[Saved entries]
****************************************

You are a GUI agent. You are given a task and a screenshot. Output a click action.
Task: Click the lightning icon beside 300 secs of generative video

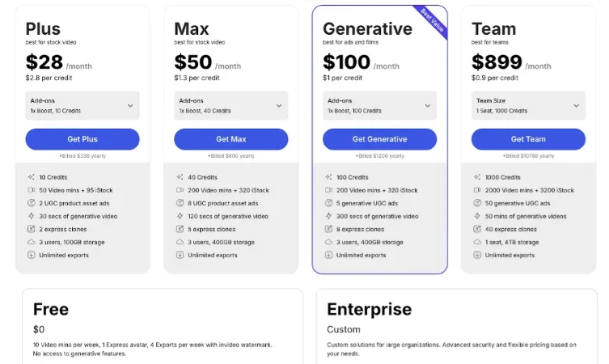pyautogui.click(x=328, y=216)
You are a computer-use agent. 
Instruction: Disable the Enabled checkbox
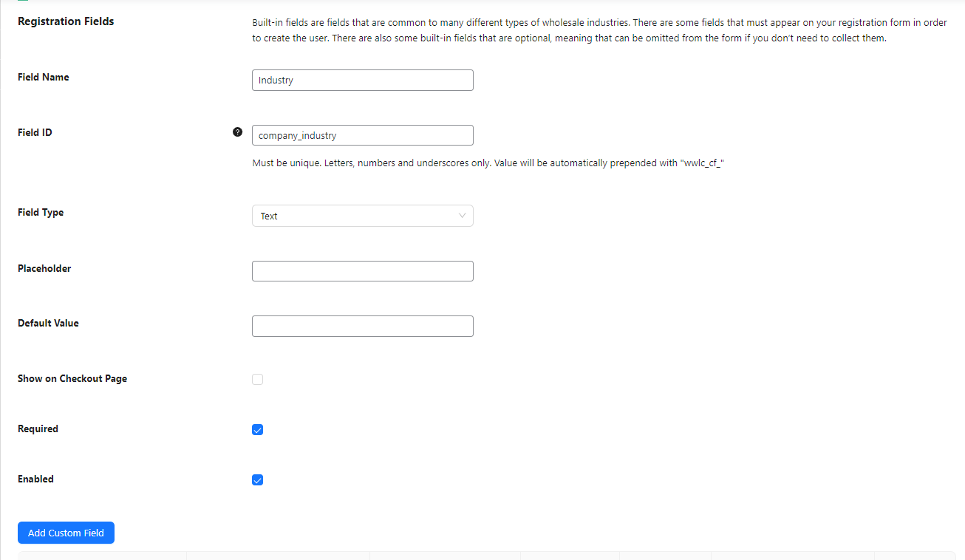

****************************************

Could you return each entry word for word, with the images omitted?

You are a GUI agent. You are given a task and a screenshot. Output a click action.
Task: Click the lightning icon beside 300 secs of generative video

pyautogui.click(x=328, y=216)
You are a computer-use agent. 
Instruction: Disable the Enabled checkbox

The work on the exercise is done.